Here is an example for something frivolous for the sake of being easy to understand:
Airtable can be an effective wiki, so I’ve been using it to keep track of some stuff in a video game. In the video game, there are certain Actions that can result in items, which can vary, and those items come in varying quantities. Say there’s an Action that sometimes gives me 3 Knives, but other times it gives me 8 Flowers.
There’s not really any way for me to record that right now.
For one thing, you can’t have multiple values for a Number field. (I’ve already bumped the request to have multiple values for any field, not just linked records and multiple selects and attachments.) And I really do want it to be a number field, because I’d like to do calculations with it.

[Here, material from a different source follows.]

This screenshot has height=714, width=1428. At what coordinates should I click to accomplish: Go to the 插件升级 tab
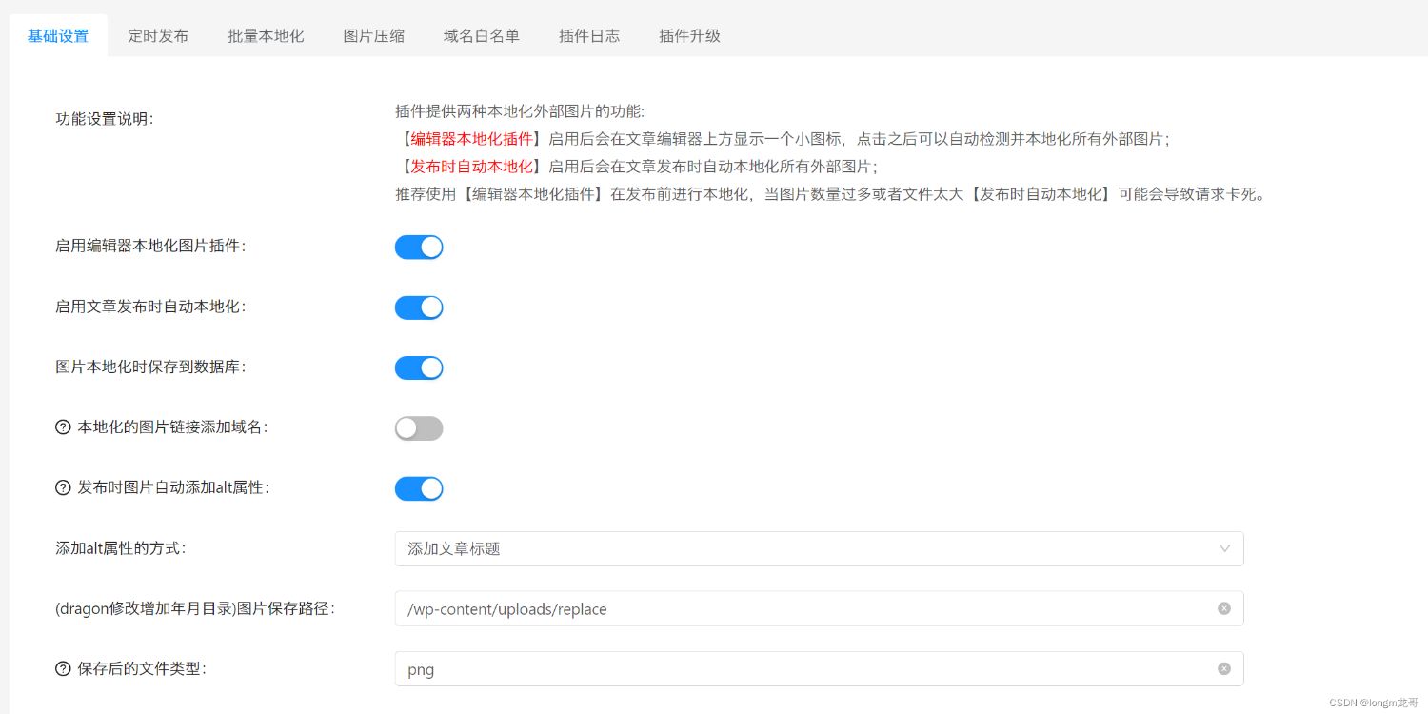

But let’s say I give up on the calculations capability and just enter numbers in a Multiple Select field called Item Quantity. And then I have another field where I link to the Item. So I enter the Action I described at the beginning – let’s say it’s “Give the old man a penny.” Sometimes when I give him a penny, he gives me 3 Knives, so I enter “3” in the Item Quantity, and link to the Item record Knives. But sometimes the old man gives me 8 Flowers instead, because he’s supposed to be batty and fickle and it’s luck-based or whatever; this is all made up, but tons of games have changing luck-based or other-based outcomes. Okay, so I enter “8” in the Item Quantity as another multiple select option, and also link to the Item record Flowers. Then I keep playing.

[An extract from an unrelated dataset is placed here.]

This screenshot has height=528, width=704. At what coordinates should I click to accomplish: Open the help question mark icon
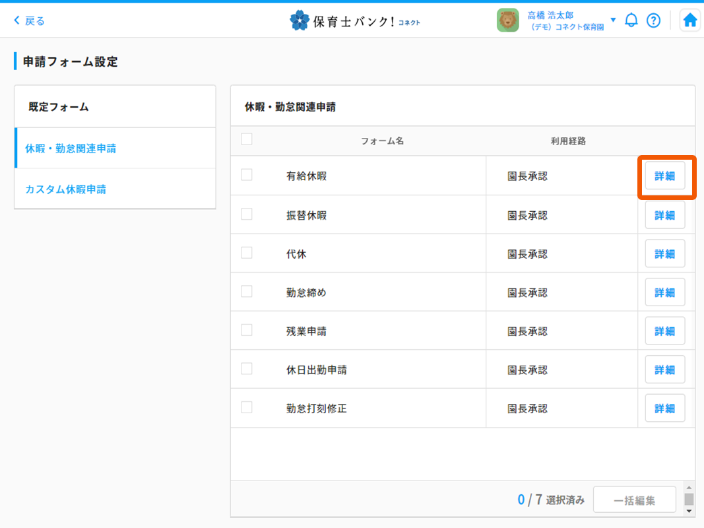[x=653, y=20]
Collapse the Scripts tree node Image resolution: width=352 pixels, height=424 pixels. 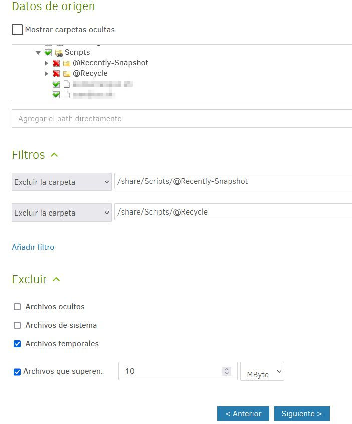pyautogui.click(x=38, y=53)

I hit a point in the game where I need to stockpile Flowers, so I go look up all the Actions that result in Flowers. After all, this is exactly why I bothered to keep a personal wiki. I find “Give the old man a penny.” Except… hmm… does he have a chance to give 3 Flowers, or 8 Flowers? It makes a difference because if it’s 3 Flowers, it’s not worth spending an Action point in the game; there are other actions in my Airtable that show I can get more than 3 Flowers per Action point, and 8 Flowers would be the best return on an Action point I could get. But I don’t remember which is which; I made the Airtable so I wouldn’t have to memorize stuff like that. I then have to waste time and points going around the game trying these things and then simply memorizing which are my best options, which defeats the point of recording the data in the first place.
Basically, if a field could have two or more components to it, I would not have this problem. I could have a field called Outcome with the subcomponents Item Quantity (which would be a number field) and Item (which would be a linked record, or a short text for some people’s uses, etc).
The only way to do this now is to have a separate table for each action, with separate records for each outcome, so they don’t share fields for Item Quantity and Item record links and it’s very clear what you get in what quantities. But there are thousands of actions in the game, and most only have two or three possible outcomes. Making that many tables is simply not feasible because it would become excessively difficult to find a table whenever I need to edit it, and I’m not even going to be editing the vast majority of the tables I’ve made in that case. All the tables would also have long names that would get truncated. I’d also have to keep a template table around to duplicate with all the necessary fields configured, and then constantly duplicate it, which is just annoying.
There are more complex ways I’d like to use this for less frivolous projects as well, this just took the least specialized knowledge to explain. I am working on a big biochem project where this functionality would be so helpful. I once tried to do this in Drupal, where people had programmed a handful of ways to do field groups, but Airtable is less buggy and much easier to use than Drupal and I can enter things lightning fast from my phone. I point this out because it shows there is demand for field groups for similar uses on another platform, plus I know Airtable can be used as a CMS and I really think it has the potential to blow Drupal out of the water for some kinds of uses, but the lack of field groups makes some uses infeasible or impossible.